[start of Quoted passage]
Post by ottawagardener on Jun 9, 2011 7:26:01 GMT -5
Wow, the old garden which had been repeatedly tilled (by previous owner) is a mixture of well drained grains mostly of sandy size. I was out barefoot in it and it was as hot as a beach! No need to warm the soil, during the day, there though mulch would really help to maintain the moisture.
Garden is a clearing in the woods grading from shallow, rocky soil supporting a maple bush to a pine forest planted on sandy soil and a clay bottomland with spruce and tamarack.
Post by prairiegarden on May 18, 2015 13:46:47 GMT -5
this may be a dumb question but going to ask it anyway. Plain clay kitty litter (clean of course!!) ... would there be any future in mixing a handful of that with a handful of soil when transplanting into desperately sandy soil? I was thinking it would maybe act like those water saver crystals (which supposedly don't work anyway, never tried them, don't trust weird chemicals in veggie gardens). Thought it might be a way to help buffer the transition from pampering to reality for the seedlings. and that will help the soil building process. It's bentonite clay - also used for lining ponds and such so the question might be if the plants can get the moisture out of it, maybe. Anyone ever tried this?
[end of Quoted passage]
[start of Dataset rows]
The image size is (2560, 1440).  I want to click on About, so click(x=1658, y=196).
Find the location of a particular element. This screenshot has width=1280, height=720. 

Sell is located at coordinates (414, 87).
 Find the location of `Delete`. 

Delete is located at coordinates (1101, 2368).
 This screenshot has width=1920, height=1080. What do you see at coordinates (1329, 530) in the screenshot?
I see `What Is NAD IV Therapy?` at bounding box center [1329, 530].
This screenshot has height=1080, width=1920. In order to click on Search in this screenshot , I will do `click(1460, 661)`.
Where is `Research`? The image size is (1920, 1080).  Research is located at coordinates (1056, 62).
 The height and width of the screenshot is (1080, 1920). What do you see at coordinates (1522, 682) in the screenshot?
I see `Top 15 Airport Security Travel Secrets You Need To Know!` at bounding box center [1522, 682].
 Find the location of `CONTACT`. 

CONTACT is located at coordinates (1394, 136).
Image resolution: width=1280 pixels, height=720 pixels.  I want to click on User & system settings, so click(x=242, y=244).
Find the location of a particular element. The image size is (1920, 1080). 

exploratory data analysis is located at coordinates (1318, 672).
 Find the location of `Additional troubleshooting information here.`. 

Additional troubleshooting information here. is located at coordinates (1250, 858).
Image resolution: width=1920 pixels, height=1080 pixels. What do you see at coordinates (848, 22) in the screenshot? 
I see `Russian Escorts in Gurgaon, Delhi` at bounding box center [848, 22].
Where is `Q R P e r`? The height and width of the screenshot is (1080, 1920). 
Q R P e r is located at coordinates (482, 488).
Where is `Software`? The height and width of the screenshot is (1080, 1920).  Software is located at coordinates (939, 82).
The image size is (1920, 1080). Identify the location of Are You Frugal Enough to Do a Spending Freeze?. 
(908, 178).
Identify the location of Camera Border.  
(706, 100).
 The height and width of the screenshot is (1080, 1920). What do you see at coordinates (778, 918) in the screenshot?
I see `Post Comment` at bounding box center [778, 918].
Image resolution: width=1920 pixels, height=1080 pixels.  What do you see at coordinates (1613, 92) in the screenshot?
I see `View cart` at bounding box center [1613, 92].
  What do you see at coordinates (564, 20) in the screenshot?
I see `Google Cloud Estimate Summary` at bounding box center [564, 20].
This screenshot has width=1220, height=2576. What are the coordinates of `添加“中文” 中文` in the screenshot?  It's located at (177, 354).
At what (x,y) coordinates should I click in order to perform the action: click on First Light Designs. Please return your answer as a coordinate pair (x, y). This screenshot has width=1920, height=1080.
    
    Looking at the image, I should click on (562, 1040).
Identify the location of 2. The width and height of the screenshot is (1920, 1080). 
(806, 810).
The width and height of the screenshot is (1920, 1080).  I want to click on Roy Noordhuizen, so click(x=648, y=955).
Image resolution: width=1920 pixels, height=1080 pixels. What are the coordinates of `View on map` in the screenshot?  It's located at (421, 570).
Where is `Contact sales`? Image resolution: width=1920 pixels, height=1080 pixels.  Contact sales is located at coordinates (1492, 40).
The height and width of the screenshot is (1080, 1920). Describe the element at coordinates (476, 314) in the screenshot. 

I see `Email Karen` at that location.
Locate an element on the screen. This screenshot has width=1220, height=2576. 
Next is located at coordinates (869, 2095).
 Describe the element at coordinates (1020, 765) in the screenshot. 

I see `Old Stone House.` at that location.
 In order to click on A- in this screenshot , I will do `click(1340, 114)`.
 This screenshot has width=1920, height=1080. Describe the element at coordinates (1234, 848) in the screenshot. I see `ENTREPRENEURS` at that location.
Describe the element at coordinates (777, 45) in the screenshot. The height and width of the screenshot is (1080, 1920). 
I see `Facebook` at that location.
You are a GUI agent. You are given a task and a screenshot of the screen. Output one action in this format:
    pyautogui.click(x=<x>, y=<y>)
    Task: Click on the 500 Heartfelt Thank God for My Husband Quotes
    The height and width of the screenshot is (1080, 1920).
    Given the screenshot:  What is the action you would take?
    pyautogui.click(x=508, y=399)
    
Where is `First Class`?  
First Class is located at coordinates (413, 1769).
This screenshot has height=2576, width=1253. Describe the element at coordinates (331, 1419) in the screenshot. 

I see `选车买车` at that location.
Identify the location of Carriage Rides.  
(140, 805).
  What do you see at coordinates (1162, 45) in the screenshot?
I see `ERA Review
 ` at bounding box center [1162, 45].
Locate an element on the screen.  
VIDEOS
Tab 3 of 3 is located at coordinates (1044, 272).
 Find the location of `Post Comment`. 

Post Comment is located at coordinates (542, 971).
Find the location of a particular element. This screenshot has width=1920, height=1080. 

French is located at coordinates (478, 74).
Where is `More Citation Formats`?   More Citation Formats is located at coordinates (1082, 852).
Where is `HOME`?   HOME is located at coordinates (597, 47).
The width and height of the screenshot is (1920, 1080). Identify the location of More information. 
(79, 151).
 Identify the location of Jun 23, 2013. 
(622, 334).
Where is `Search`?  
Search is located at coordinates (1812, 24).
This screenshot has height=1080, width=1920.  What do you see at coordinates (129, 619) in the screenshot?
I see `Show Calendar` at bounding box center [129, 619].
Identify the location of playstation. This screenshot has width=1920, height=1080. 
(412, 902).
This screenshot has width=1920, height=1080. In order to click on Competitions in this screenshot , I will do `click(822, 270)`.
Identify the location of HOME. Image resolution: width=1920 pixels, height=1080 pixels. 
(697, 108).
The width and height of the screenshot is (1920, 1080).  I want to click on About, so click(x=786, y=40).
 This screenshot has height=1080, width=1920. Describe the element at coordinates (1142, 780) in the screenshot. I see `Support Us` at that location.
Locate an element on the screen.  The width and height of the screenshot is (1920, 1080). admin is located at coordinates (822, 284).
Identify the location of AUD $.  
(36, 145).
[end of Dataset rows]
● Challenge
Carry the forum thread about sandy garden soil forward from the point where it stops. The records play no part here.

● Expected output
Post by longhorngardens on May 18, 2015 21:06:45 GMT -5
My first thought was hell no... Don't do that. Then I got to thinking that since it basically breaks down to slimy clay pretty quick, that would either improve the sand or turn it into concrete. Pick a small area and give it a try. I would be interested in seeing the results.
Personally if it were me... I would be dumping as much organic material as I could to that sand to rectify it as that is the only way I know to fix sand.
Post by prairiegarden on May 19, 2015 8:13:38 GMT -5
This IS bentonite,or so the package says, but it isn't exactly powdered form, which is why I was wondering about it. I was trying to use it to make a rocket mass heater but the test blocks turned out to be too brittle, so now looking for ways to make the rest of the bag useful.
Adding organic matter is central but one of the best ways to do that effectively (if you don't have animals which I no longer do) is to grow it then do chop and drop, especially if it's a large area like 25 acres or so as this is. This field has been a very curious/interesting field to watch as it tries to restore itself in areas that have had various combinations of organic matter (alfalfa hay fed free choice to horses in various areas of the field), where the wind has been blocked, and where I haven't been able to do anything but hopefully scatter wild gathered seed around, everything from plantain to clovers, brome and reed canary grass.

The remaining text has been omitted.